Assigned task: Give the records below again, exactly as they appear.

[Stored data entries]

• • • •

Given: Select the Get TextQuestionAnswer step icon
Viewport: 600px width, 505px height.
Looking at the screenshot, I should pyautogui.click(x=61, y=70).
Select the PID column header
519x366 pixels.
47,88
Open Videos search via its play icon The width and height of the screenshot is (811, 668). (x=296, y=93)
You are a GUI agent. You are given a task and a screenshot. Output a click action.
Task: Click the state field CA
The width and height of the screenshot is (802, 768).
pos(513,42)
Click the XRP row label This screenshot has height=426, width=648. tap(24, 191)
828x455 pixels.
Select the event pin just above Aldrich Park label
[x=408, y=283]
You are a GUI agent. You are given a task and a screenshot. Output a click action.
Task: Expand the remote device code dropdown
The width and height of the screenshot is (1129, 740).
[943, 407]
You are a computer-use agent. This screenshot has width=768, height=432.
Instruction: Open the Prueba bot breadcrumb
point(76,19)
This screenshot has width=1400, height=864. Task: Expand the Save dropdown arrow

• • • •

Reply to the task:
Given: Select the Get TextQuestionAnswer step icon
Viewport: 600px width, 505px height.
Looking at the screenshot, I should pyautogui.click(x=61, y=70).
Select the PID column header
519x366 pixels.
47,88
Open Videos search via its play icon The width and height of the screenshot is (811, 668). (x=296, y=93)
You are a GUI agent. You are given a task and a screenshot. Output a click action.
Task: Click the state field CA
The width and height of the screenshot is (802, 768).
pos(513,42)
Click the XRP row label This screenshot has height=426, width=648. tap(24, 191)
828x455 pixels.
Select the event pin just above Aldrich Park label
[x=408, y=283]
You are a GUI agent. You are given a task and a screenshot. Output a click action.
Task: Expand the remote device code dropdown
The width and height of the screenshot is (1129, 740).
[943, 407]
You are a computer-use agent. This screenshot has width=768, height=432.
Instruction: Open the Prueba bot breadcrumb
point(76,19)
This screenshot has width=1400, height=864. Task: Expand the Save dropdown arrow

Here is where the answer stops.